**About this task:** Lines from the one containing "Given: Open Goodyear EfficientGrip tyre link" through the last line of the data are to be returned exactly, both ends included, minus any pictures.

◆ ◆ ◆ ◆ ◆ ◆ ◆

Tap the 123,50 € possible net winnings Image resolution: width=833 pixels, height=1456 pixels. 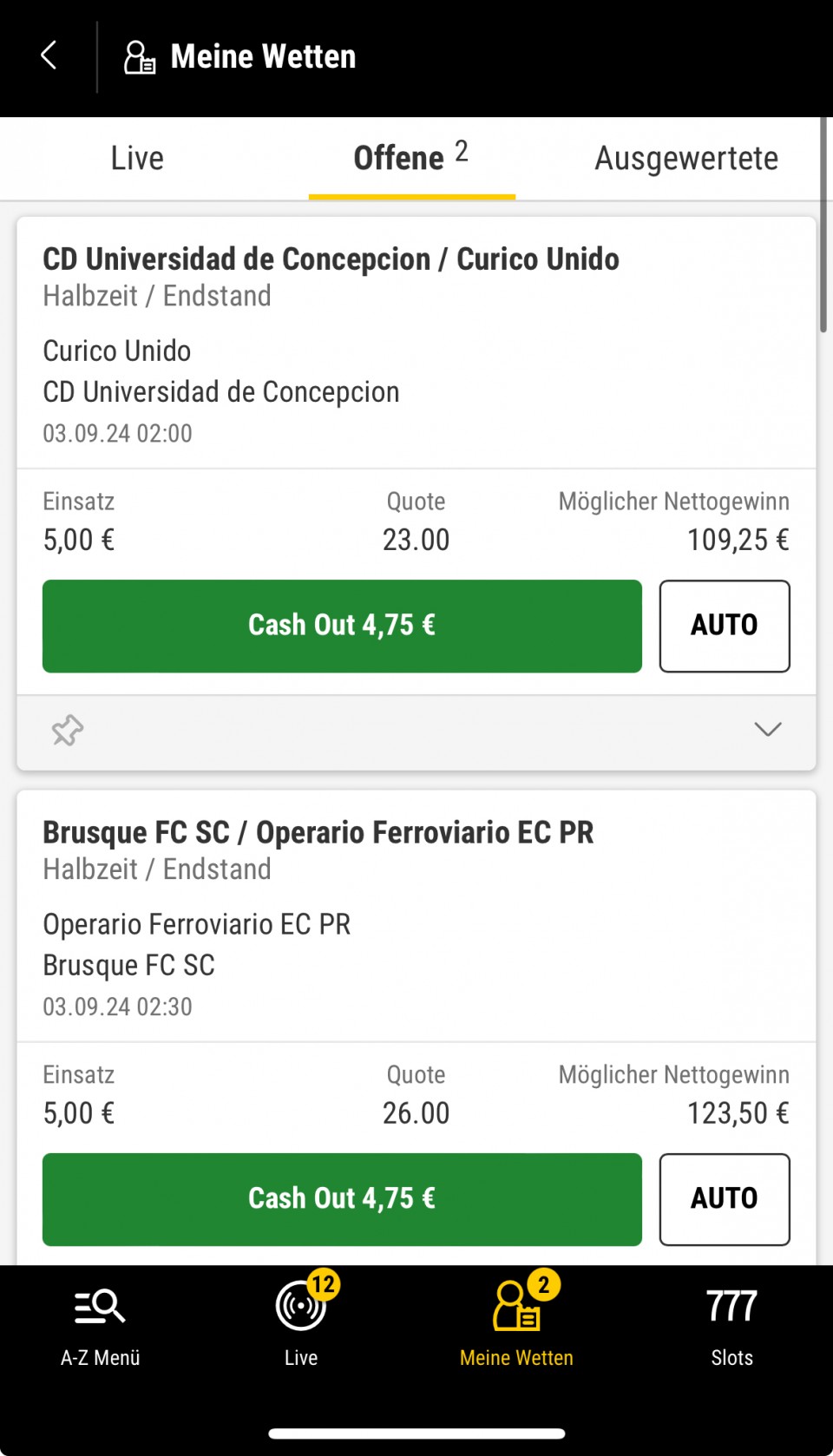pos(738,1113)
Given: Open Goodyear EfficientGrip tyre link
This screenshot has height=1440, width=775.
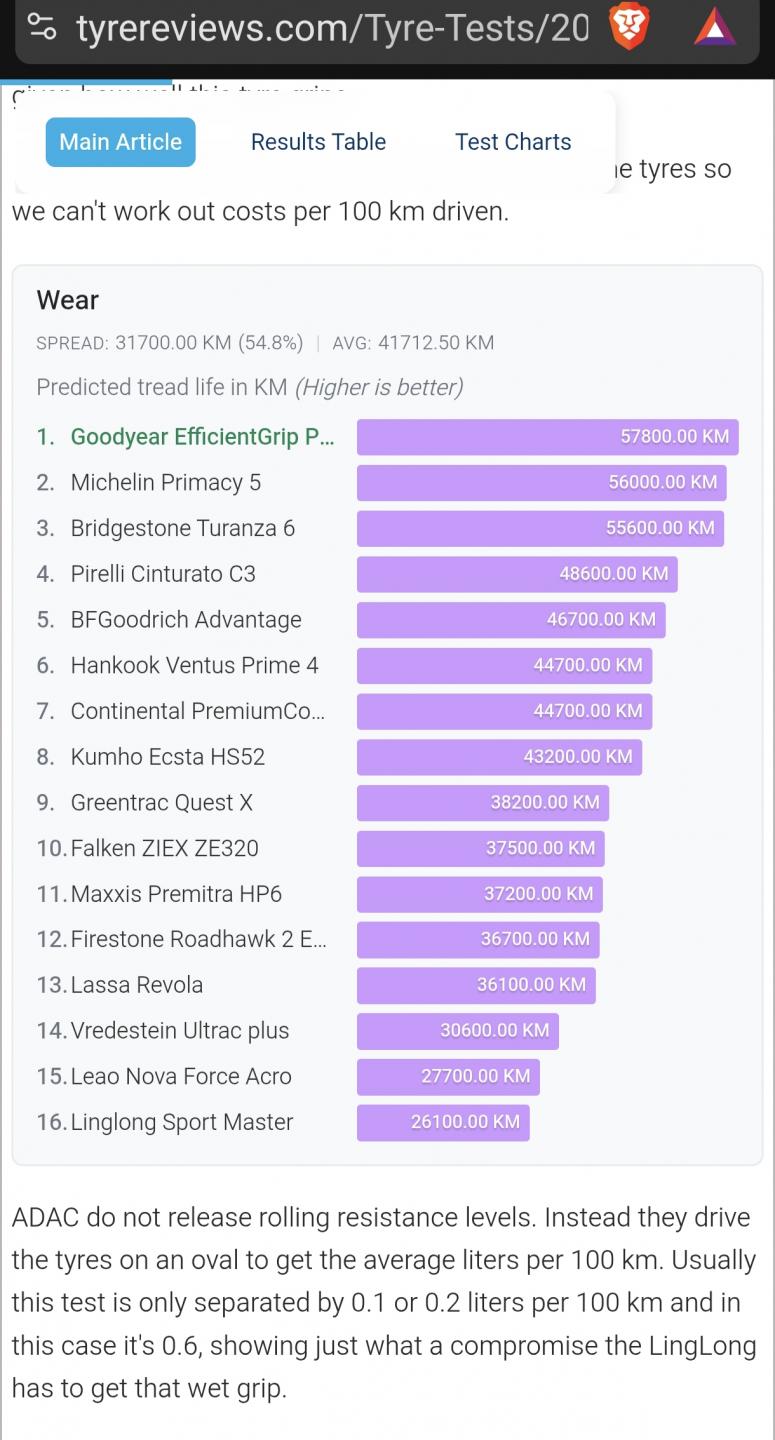Looking at the screenshot, I should 202,437.
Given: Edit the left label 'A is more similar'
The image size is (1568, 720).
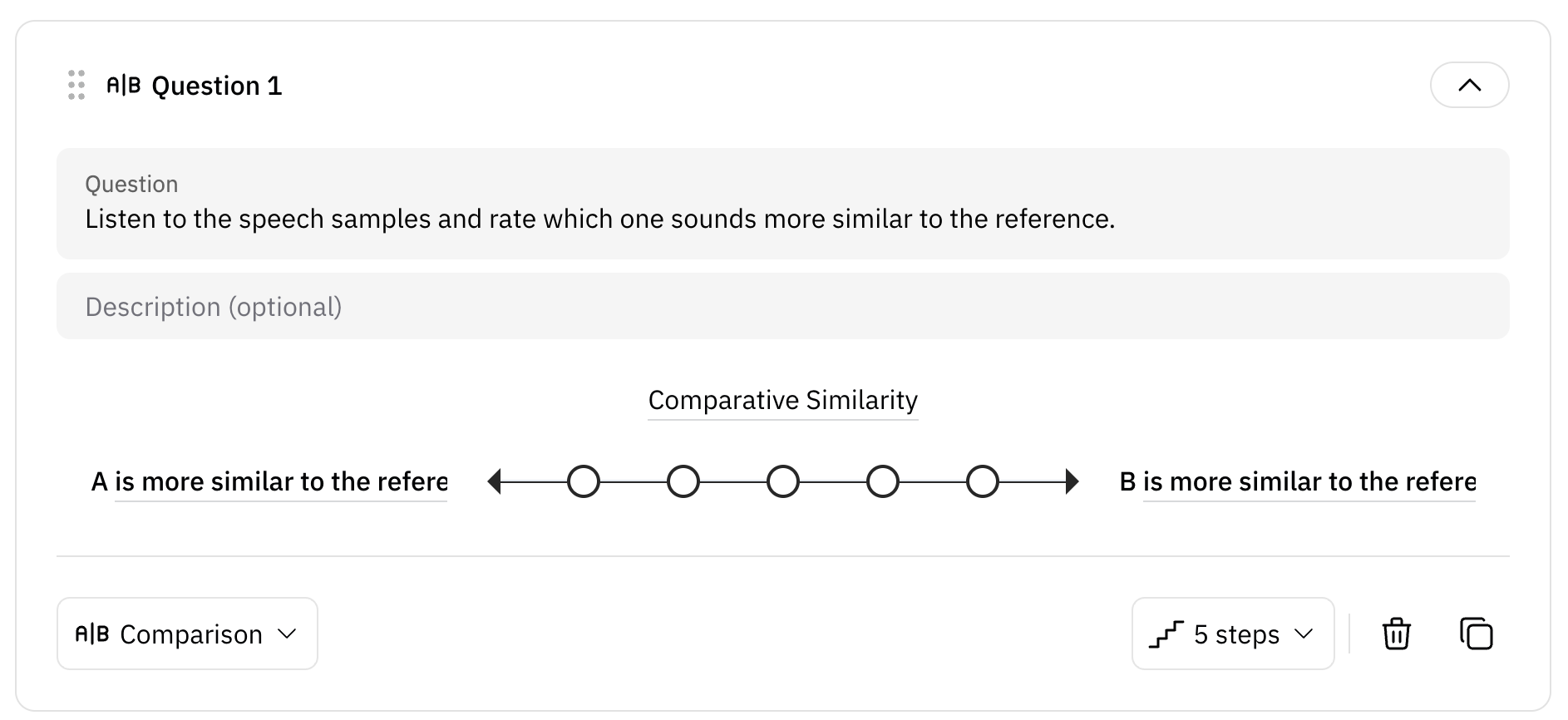Looking at the screenshot, I should (269, 482).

◆ ◆ ◆ ◆ ◆ ◆ ◆

**Written solution:**
Given: Open Goodyear EfficientGrip tyre link
This screenshot has height=1440, width=775.
Looking at the screenshot, I should 202,437.
Given: Edit the left label 'A is more similar'
The image size is (1568, 720).
Looking at the screenshot, I should (269, 482).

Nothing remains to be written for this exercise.